WORK TO DO:
Transcribe the part of the passage on William Charles Wentworth that opens with the words containing "It is interesting" and closes with "of Professor Cowling.".

━━━ SOURCE EXCERPT ━━━

Young William Charles Wentworth was one of the very first Australian-born whitemen. At the age of seven he went to England for a few years, to school, and then returned to his native land. At the age of twenty-one he crossed the Blue Mountains with Blaxland and Lawson, opening the way to the western plains. Three years later he went to England, and matriculated at Cambridge, thus becoming eligible to enter for the Chancellor’s Prize Poem. As soon as he arrived in England, he published A Statistical, Historical, and Political Description of the Colony of New South Wales, which we are told “did much to dispel the gross ignorance that had prevailed up to that time in the mother country concerning Australia.” Wentworth, in brief, knew what he was writing about in his poem submitted for the contest. He knew a great deal more about the subject than did any of the other competitors—or the judges!

It is interesting to compare the two poems, Praed’s and Wentworth’s, to try, if possible, to understand on what principles the judges awarded a preference to Praed. The judges, we may assume, were English professors, with prejudices, if any, similar to those of Professor Cowling.

We need not here consider whether or not Wentworth’s second-prize poem was inferior in the qualities of “pure” poetry to Praed’s winning effort, though many would perhaps still consider it so and agree with the Cambridge judges.

Both poems were written in stilted couplets, in the highfalutin style of the period, the verses decked with classical allusions. Praed’s winning poem runs smoothly and sweetly, and tells us precisely nothing about Australasia. Wentworth’s poem is in parts impassioned and fiery, full of exact knowledge about Australasia. Praed is genteel and refined, Wentworth is shouting and vigorous. Praed’s poem is purely “literary” and bookish; Wentworth’s poem is from life direct. I should like to illustrate my arguments by quoting both works in full, but must be content here with extracts from each.

━━━ GIVEN MATERIAL ━━━

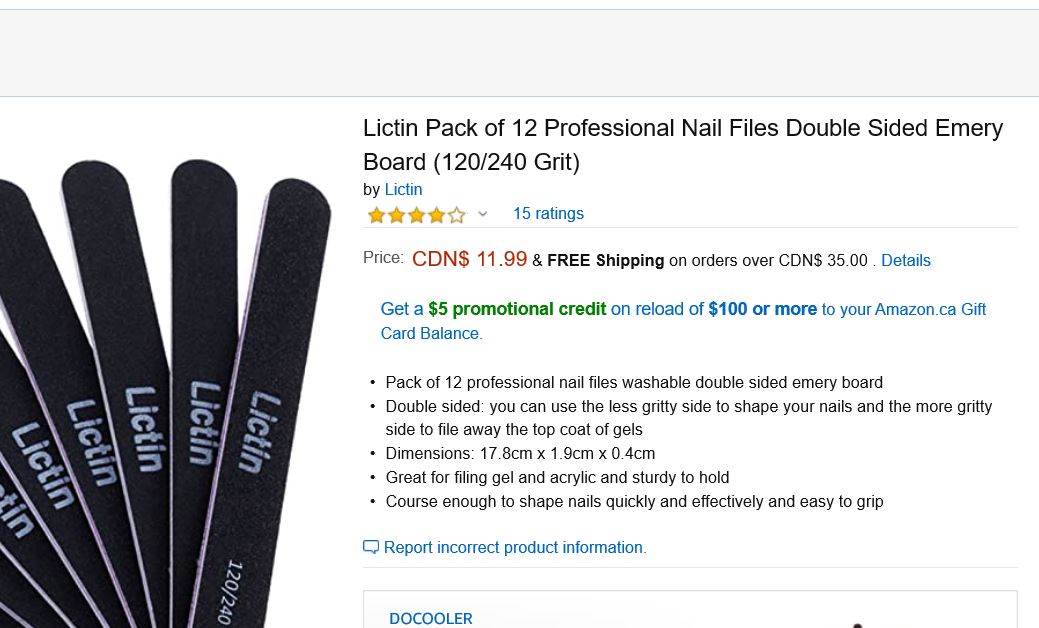The image size is (1039, 628).
Task: Click the 120/240 grit label on the file
Action: click(231, 592)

━━━

TASK OUTPUT:
It is interesting to compare the two poems, Praed’s and Wentworth’s, to try, if possible, to understand on what principles the judges awarded a preference to Praed. The judges, we may assume, were English professors, with prejudices, if any, similar to those of Professor Cowling.